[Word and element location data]

···

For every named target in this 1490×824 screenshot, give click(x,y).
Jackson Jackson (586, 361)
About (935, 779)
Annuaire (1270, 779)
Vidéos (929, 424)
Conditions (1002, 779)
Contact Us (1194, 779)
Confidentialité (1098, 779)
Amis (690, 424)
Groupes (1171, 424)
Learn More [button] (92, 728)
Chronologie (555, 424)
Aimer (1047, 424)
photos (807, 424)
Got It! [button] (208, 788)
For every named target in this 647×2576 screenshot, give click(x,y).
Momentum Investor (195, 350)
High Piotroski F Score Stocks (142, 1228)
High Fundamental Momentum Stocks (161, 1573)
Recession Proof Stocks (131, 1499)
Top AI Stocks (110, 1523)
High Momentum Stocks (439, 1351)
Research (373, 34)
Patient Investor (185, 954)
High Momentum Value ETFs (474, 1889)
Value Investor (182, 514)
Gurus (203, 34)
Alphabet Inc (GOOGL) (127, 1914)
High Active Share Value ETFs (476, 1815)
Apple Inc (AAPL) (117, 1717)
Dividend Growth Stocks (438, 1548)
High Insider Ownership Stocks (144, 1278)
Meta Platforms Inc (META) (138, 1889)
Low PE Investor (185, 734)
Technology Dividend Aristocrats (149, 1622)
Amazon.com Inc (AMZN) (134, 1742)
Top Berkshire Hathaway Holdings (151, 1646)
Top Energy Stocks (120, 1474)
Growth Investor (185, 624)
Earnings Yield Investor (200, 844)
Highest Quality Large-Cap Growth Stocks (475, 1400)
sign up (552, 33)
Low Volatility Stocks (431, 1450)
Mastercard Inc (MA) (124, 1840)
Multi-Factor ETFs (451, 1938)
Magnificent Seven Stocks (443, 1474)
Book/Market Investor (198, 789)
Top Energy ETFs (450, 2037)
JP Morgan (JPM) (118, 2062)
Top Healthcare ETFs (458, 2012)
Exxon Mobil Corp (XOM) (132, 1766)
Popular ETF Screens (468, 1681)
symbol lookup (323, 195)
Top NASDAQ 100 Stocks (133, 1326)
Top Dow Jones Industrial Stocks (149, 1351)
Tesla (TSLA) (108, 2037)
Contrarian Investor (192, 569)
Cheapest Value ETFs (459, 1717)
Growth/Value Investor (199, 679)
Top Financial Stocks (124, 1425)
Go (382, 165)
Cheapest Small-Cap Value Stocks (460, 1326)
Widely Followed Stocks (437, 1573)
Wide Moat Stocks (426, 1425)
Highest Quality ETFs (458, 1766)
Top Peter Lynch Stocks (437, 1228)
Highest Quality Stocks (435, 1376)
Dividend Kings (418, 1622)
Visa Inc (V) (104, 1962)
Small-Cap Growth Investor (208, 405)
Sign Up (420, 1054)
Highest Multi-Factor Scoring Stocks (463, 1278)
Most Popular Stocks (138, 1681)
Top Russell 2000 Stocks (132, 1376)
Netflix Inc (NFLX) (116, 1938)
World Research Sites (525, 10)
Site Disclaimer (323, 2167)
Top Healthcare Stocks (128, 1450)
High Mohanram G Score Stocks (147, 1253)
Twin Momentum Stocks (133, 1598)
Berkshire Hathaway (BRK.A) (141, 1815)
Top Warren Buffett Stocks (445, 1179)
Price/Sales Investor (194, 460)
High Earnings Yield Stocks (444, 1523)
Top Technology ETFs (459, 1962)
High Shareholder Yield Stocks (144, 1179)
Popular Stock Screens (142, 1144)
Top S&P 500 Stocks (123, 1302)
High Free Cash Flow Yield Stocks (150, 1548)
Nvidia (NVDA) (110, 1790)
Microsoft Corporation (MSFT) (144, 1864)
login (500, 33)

···

- _Instruction_: Please rewrite the rows above as a Markdown table with two columns, No. for the sequence number and Line for the text of each line, leaving out any blank lines.

- _Solution to the problem_:
| No. | Line |
|---|---|
| 1 | For every named target in this 1490×824 screenshot, give click(x,y). |
| 2 | Jackson Jackson (586, 361) |
| 3 | About (935, 779) |
| 4 | Annuaire (1270, 779) |
| 5 | Vidéos (929, 424) |
| 6 | Conditions (1002, 779) |
| 7 | Contact Us (1194, 779) |
| 8 | Confidentialité (1098, 779) |
| 9 | Amis (690, 424) |
| 10 | Groupes (1171, 424) |
| 11 | Learn More [button] (92, 728) |
| 12 | Chronologie (555, 424) |
| 13 | Aimer (1047, 424) |
| 14 | photos (807, 424) |
| 15 | Got It! [button] (208, 788) |
| 16 | For every named target in this 647×2576 screenshot, give click(x,y). |
| 17 | Momentum Investor (195, 350) |
| 18 | High Piotroski F Score Stocks (142, 1228) |
| 19 | High Fundamental Momentum Stocks (161, 1573) |
| 20 | Recession Proof Stocks (131, 1499) |
| 21 | Top AI Stocks (110, 1523) |
| 22 | High Momentum Stocks (439, 1351) |
| 23 | Research (373, 34) |
| 24 | Patient Investor (185, 954) |
| 25 | High Momentum Value ETFs (474, 1889) |
| 26 | Value Investor (182, 514) |
| 27 | Gurus (203, 34) |
| 28 | Alphabet Inc (GOOGL) (127, 1914) |
| 29 | High Active Share Value ETFs (476, 1815) |
| 30 | Apple Inc (AAPL) (117, 1717) |
| 31 | Dividend Growth Stocks (438, 1548) |
| 32 | High Insider Ownership Stocks (144, 1278) |
| 33 | Meta Platforms Inc (META) (138, 1889) |
| 34 | Low PE Investor (185, 734) |
| 35 | Technology Dividend Aristocrats (149, 1622) |
| 36 | Amazon.com Inc (AMZN) (134, 1742) |
| 37 | Top Berkshire Hathaway Holdings (151, 1646) |
| 38 | Top Energy Stocks (120, 1474) |
| 39 | Growth Investor (185, 624) |
| 40 | Earnings Yield Investor (200, 844) |
| 41 | Highest Quality Large-Cap Growth Stocks (475, 1400) |
| 42 | sign up (552, 33) |
| 43 | Low Volatility Stocks (431, 1450) |
| 44 | Mastercard Inc (MA) (124, 1840) |
| 45 | Multi-Factor ETFs (451, 1938) |
| 46 | Magnificent Seven Stocks (443, 1474) |
| 47 | Book/Market Investor (198, 789) |
| 48 | Top Energy ETFs (450, 2037) |
| 49 | JP Morgan (JPM) (118, 2062) |
| 50 | Top Healthcare ETFs (458, 2012) |
| 51 | Exxon Mobil Corp (XOM) (132, 1766) |
| 52 | Popular ETF Screens (468, 1681) |
| 53 | symbol lookup (323, 195) |
| 54 | Top NASDAQ 100 Stocks (133, 1326) |
| 55 | Top Dow Jones Industrial Stocks (149, 1351) |
| 56 | Tesla (TSLA) (108, 2037) |
| 57 | Contrarian Investor (192, 569) |
| 58 | Cheapest Value ETFs (459, 1717) |
| 59 | Growth/Value Investor (199, 679) |
| 60 | Top Financial Stocks (124, 1425) |
| 61 | Go (382, 165) |
| 62 | Cheapest Small-Cap Value Stocks (460, 1326) |
| 63 | Widely Followed Stocks (437, 1573) |
| 64 | Wide Moat Stocks (426, 1425) |
| 65 | Highest Quality ETFs (458, 1766) |
| 66 | Top Peter Lynch Stocks (437, 1228) |
| 67 | Highest Quality Stocks (435, 1376) |
| 68 | Dividend Kings (418, 1622) |
| 69 | Visa Inc (V) (104, 1962) |
| 70 | Small-Cap Growth Investor (208, 405) |
| 71 | Sign Up (420, 1054) |
| 72 | Highest Multi-Factor Scoring Stocks (463, 1278) |
| 73 | Most Popular Stocks (138, 1681) |
| 74 | Top Russell 2000 Stocks (132, 1376) |
| 75 | Netflix Inc (NFLX) (116, 1938) |
| 76 | World Research Sites (525, 10) |
| 77 | Site Disclaimer (323, 2167) |
| 78 | Top Healthcare Stocks (128, 1450) |
| 79 | High Mohanram G Score Stocks (147, 1253) |
| 80 | Twin Momentum Stocks (133, 1598) |
| 81 | Berkshire Hathaway (BRK.A) (141, 1815) |
| 82 | Top Warren Buffett Stocks (445, 1179) |
| 83 | Price/Sales Investor (194, 460) |
| 84 | High Earnings Yield Stocks (444, 1523) |
| 85 | Top Technology ETFs (459, 1962) |
| 86 | High Shareholder Yield Stocks (144, 1179) |
| 87 | Popular Stock Screens (142, 1144) |
| 88 | Top S&P 500 Stocks (123, 1302) |
| 89 | High Free Cash Flow Yield Stocks (150, 1548) |
| 90 | Nvidia (NVDA) (110, 1790) |
| 91 | Microsoft Corporation (MSFT) (144, 1864) |
| 92 | login (500, 33) |